Сел на диван и закурил.
— И кто же это тебе дал? Никитин?
Аня молчала.
— Значит, Никитин, — сказал Стас. — Очень тактично со стороны коммерсанта объясняться со мной через тебя. И что же сказал Никитин? Что я убил твоего отца?
— Нет. Он сказал, что тебе не было смысла его убивать. Он думает, что это сделали чекисты.
Стас усмехнулся.
— Я тоже так думаю.
— Нет. Кутятин не убивал моего отца. И ты это знаешь.
Стас поднял брови.
— Мой отец… был нужен Кутятину, — сказала Аня. — Его напор. Его талант. Его… подлость, если угодно. Кутятин… не боялся компромата. Наоборот, ему было куда выгодней, что над моим отцом висит статья. Он был на этой статье, как на привязи. И тебе… мой отец… тоже был нужен живым.
— Ну спасибо.
— Просто… ты забыл об одном. Об Игоре и Петре. Ты отобрал у отца деньги. А отец пошел к чекистам. Отец был нужен живым тебе. Отец был нужен живым чекистам. Но были Игорь и Петр, и им он был совсем не нужен живым. Потому что если бы он остался жив, ты бы обнародовал пленку, а как только ты бы обнародовал пленку, Игорь и Петр сели бы.
Стас помолчал.
— Кто это тебе сказал?
— Я поняла это, когда увидела пленку. Никитин вообще не знает, кто был убит в машине Мережко. Для него они просто люди без лица. Охранник и водитель. А я их сразу узнала.
Стас докурил сигарету и щелчком отправил бычок в пепельницу. Аня встала. Она стояла совсем близко к Стасу.
— Стас, почему ты это сделал? — спросила она.
— Что?
— Вернул деньги. Ведь это очень опасно. Если кто-то узнает, что ты вернул мне деньги, все поймут, что ты убил генерала ФСБ.
Стас усмехнулся.
— Мои деньги, — сказал Стас, — что хочу, то и делаю. Захотел — и вернул.
— Я хочу вернуться в Англию, — проговорила Аня.
— Надолго?
— Навсегда.
— У меня нет туда визы.
— Я знаю.
* * *Они стояли в VIP-зале аэропорта, и в руках Стаса опять был букет белых орхидей, такой же большой, как и тот, с которым он ее встречал. Все было так же, только двое из шести охранников Стаса были другие.

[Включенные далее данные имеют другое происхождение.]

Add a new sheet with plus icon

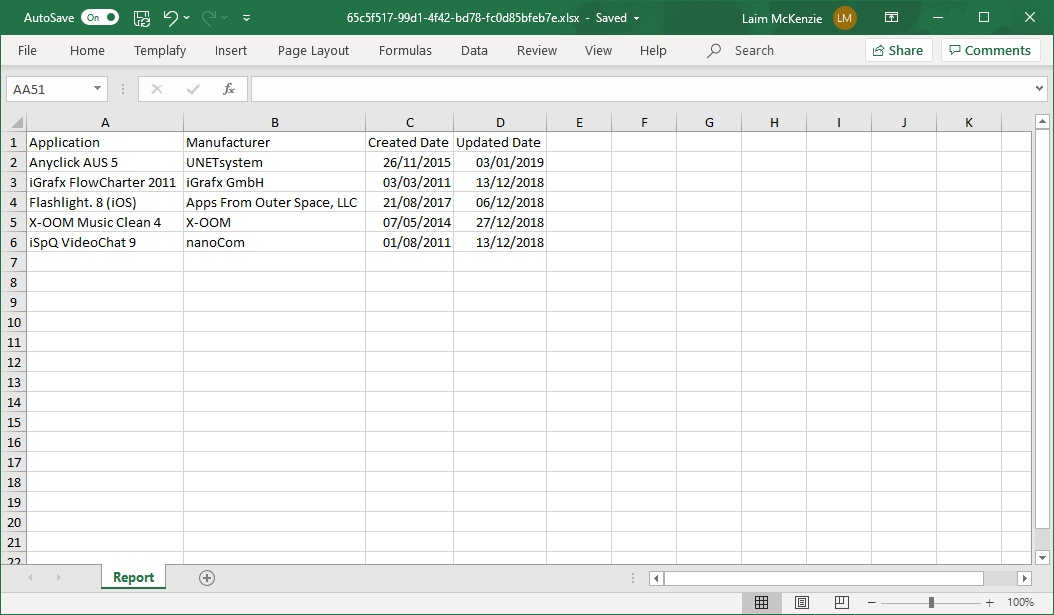pos(207,578)
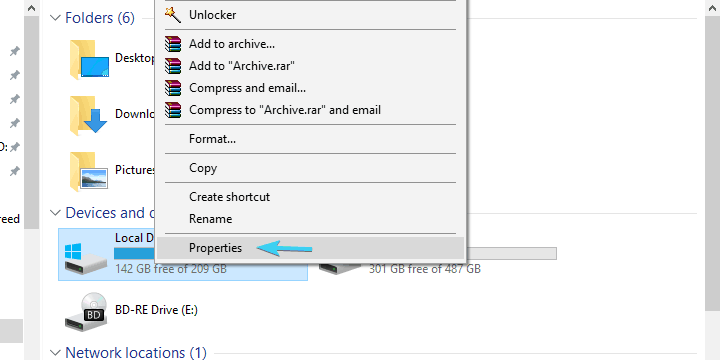Click the Local Disk blue capacity bar
The image size is (720, 360).
click(x=135, y=253)
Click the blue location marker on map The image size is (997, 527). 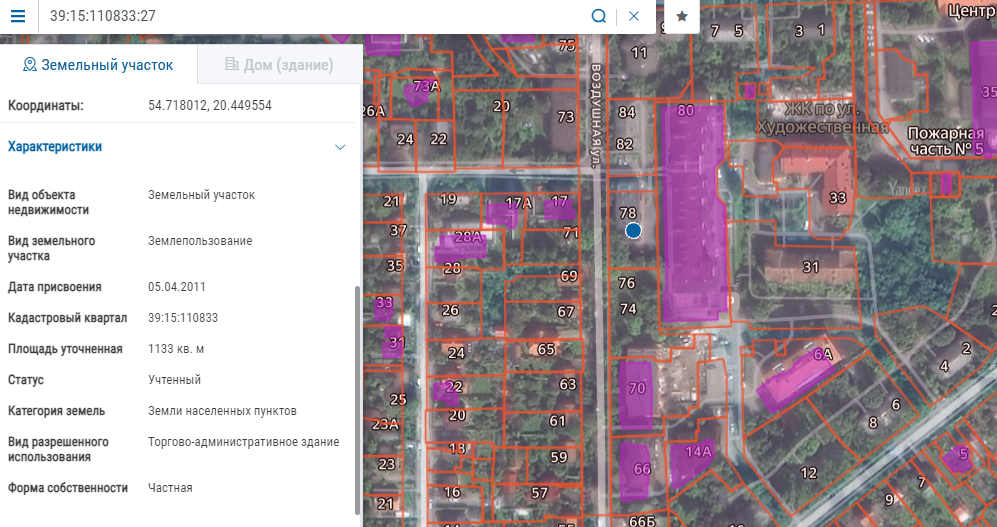tap(633, 231)
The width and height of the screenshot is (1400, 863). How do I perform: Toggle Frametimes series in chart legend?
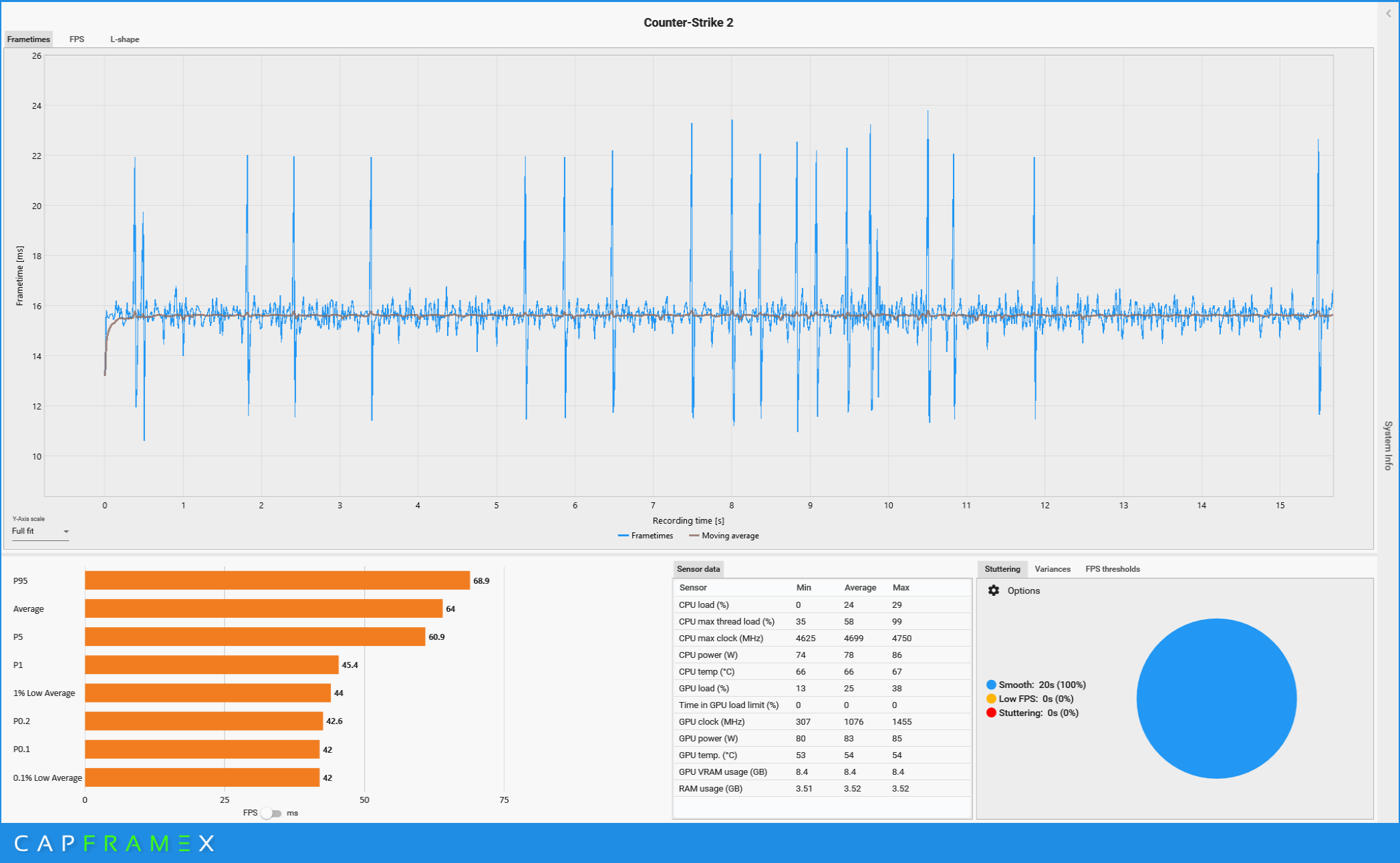click(646, 536)
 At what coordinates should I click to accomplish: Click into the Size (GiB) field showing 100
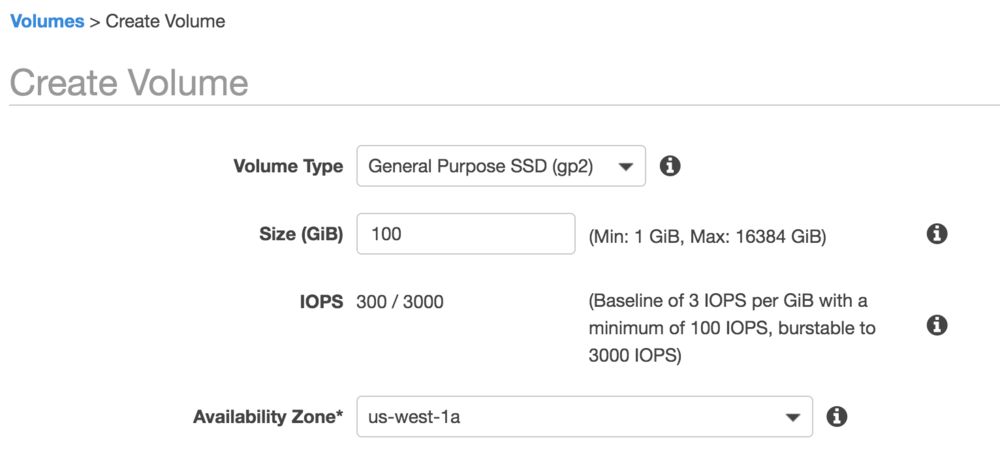click(x=466, y=234)
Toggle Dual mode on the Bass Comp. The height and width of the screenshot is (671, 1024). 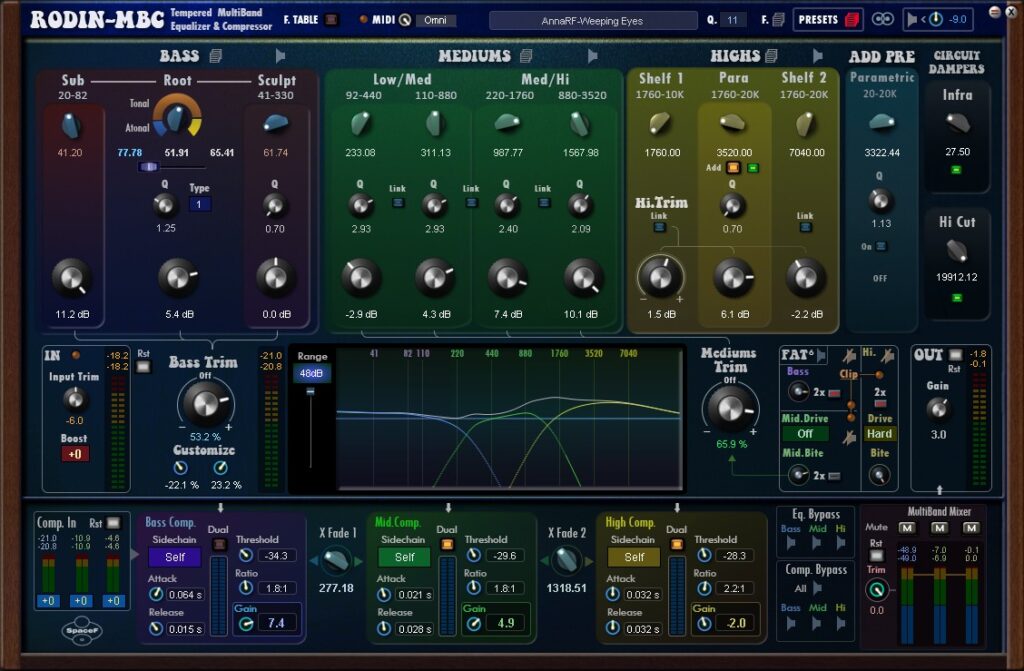click(x=218, y=544)
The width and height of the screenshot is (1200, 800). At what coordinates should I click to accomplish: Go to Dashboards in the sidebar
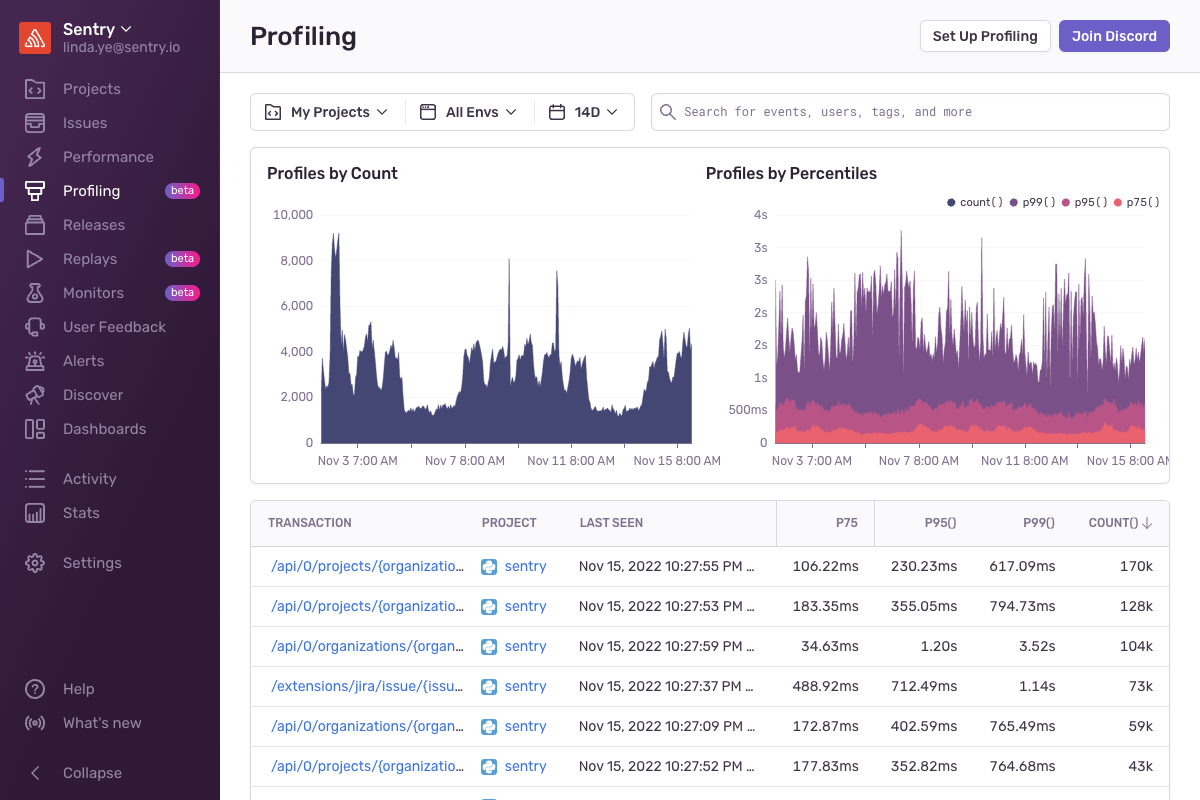[x=104, y=429]
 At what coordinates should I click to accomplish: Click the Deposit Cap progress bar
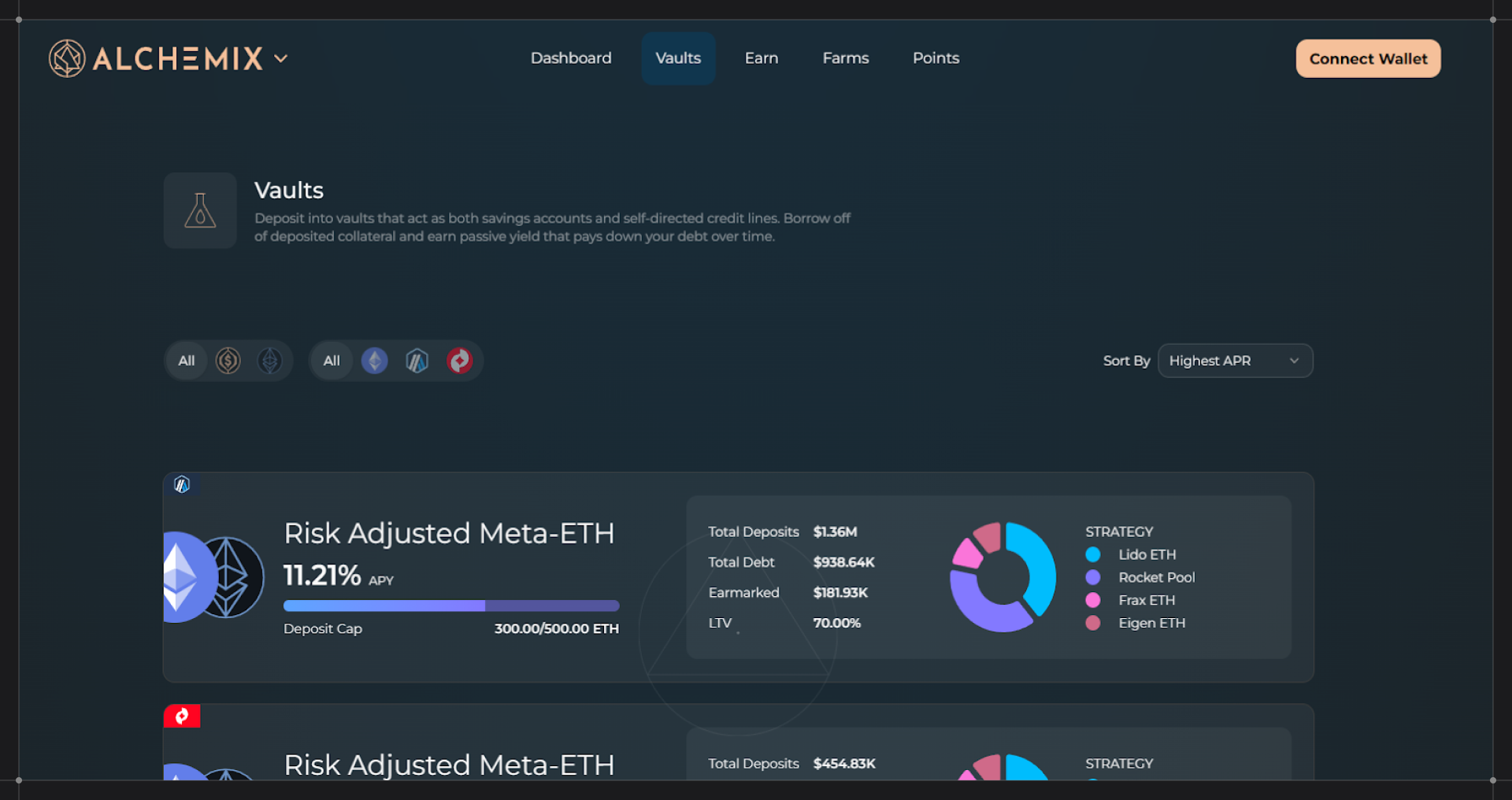(451, 606)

Она поднялась на цыпочки и сказала Стасу:
— Обещай мне одну вещь.
— Скажи что, а дальше посмотрим.
— Обещай так.
— Нет.
— Хорошо. Обещай мне не воевать с Никитиным. Вам больше нечего делить.
Стас помолчал.
— У него есть виза в Англию, а у меня нет.
— Он пытался использовать меня.
Стас вопросительно поднял брови.
— В драке с тобой. Он показал мне эту пленку, чтобы доказать, что деньги у тебя.
— Я тебя… не использовал, — чуть хрипло сказал Стас.
Он долго стоял у окна, когда последние пассажиры уже прошли контроль и самолет British Airways, отлепившись от посадочного рукава, двинулся по рулежке. Неслышно подошел и шевельнулся у плеча директор аэропорта Эдуард Каменецкий.
— Дурак ты, Станислав Андреевич, — сказал директор.
— Это ты о деньгах?
— Это я не о деньгах, — молвил Каменецкий.
Самолет уезжал вдаль по рулежке. Трава вдоль бетонной полосы была вся заметена снегом. Стас взглянул на часы.